What exactly is wind? What is wind?
I think it is kind of a vibration of air particles.
If so, is it a longitudinal or a transverse wave?
Or is it just a bunch of air particles being pushed?
Smells disperse in wind so the latter explanation might be a better.
And breath also consists of movement of air particles.
But how can wind travel so far without stopping? Can it be the pressure produced by temperature difference pushing it? So could you say it can be attributed to a wave?
Any help would be appreciated, thank you.
 A: Wind is a solar powered flow of the atmosphere.
The atmosphere is not uniformly heated: different areas have different solar power input. This uneven heating arises because some areas are in daylight, whereas others are in night, and different regions have different amounts of cloud cover and different colored terrain, so the albedo is uneven. 
Uneven heating means that the atmospheric pressure is different at different points: these pressure differences pump air from one region to another. Moreover, the Earth's rotation through the incident sunlight - cyclic day and night - means that no region has a time-steady heat input. Therefore, the flows can never quite bring the system to steady state: you might think that a hot region's higher pressure would pump air to surrounding colder regions and equalise pressures, but no sooner does this happen than the day-night cycle switches the roles of these regions.
There is a great deal more to this story, in particular the Earth's rotation gives rise to Coriolis effects. But the flows ultimately come from nonuniform, nonsteady temperature arising from changing heat power inputs to different regions of the atmosphere. 
A: How is wind formed?
So first I'll just quickly explain how wind is formed
Wind is caused by difference in atmospheric pressure. 
Atmospheric pressure is a measurement that is given for the amount that air is pressing down on the Earth's surface.
There are differences in atmospheric pressure because the particles in liquids and gases can move around, they move from areas of higher level particle density to areas of lower level particle density. 
As gases heat they become less dense and therefore rise above the denser gasses, this essentially this is what changes the atmospheric pressure and forms wind.
How far can wind travel?
Air will always move from areas of high and low pressure to negate the differences in atmospheric pressure and this will go on until pressure has balanced.
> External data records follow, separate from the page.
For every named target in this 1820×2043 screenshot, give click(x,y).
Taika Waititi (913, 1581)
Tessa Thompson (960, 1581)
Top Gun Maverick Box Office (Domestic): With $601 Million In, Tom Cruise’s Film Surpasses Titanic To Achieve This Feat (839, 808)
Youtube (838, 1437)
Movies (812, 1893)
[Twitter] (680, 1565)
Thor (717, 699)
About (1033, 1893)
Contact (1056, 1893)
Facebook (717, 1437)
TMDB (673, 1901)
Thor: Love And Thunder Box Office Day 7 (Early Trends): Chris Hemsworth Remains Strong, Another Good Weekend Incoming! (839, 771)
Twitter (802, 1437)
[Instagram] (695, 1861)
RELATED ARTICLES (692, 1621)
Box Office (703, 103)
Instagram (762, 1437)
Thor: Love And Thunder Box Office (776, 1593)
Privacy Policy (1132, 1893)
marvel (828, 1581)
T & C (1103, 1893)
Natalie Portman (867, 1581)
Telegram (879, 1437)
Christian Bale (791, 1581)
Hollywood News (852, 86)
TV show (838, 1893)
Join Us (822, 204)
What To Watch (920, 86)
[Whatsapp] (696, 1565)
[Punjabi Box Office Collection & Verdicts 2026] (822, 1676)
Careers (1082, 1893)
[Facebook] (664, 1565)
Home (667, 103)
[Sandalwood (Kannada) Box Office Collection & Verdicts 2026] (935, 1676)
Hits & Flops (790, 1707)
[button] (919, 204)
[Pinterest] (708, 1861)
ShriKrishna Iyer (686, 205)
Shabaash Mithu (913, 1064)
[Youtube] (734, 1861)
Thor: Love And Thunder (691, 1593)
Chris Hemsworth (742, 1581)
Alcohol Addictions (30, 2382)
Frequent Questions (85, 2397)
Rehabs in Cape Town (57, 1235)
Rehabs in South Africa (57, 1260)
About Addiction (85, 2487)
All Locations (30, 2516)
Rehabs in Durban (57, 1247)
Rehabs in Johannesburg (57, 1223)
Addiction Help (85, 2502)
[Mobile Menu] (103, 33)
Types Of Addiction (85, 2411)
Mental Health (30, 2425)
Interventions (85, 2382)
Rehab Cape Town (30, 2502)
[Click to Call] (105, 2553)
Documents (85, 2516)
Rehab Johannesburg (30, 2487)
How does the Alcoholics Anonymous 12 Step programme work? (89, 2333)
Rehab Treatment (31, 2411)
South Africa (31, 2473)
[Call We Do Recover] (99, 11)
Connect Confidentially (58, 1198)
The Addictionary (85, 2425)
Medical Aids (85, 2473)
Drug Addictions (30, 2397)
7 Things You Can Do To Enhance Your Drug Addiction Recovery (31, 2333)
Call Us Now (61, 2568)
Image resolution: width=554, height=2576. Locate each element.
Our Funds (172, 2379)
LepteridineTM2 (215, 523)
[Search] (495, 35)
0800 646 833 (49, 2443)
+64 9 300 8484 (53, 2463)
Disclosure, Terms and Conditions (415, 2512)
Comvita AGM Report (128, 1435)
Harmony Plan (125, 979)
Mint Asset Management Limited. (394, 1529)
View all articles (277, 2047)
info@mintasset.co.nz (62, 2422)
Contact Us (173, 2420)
So wind will travel as far as it needs to before this happens.
Some winds blow across huge distances, take the Trade Winds that are caused by a combination of the differences in atmospheric pressure between the poles and the equator and the Coriolis effect. The Trades are a almost constant winds that blow across the globe.
Would I say wind is a wave?
Wind is not a wave it is just air moving to areas of low pressure. But moving air can cause waves in the air much like the water in the oceans is not always moving in waves.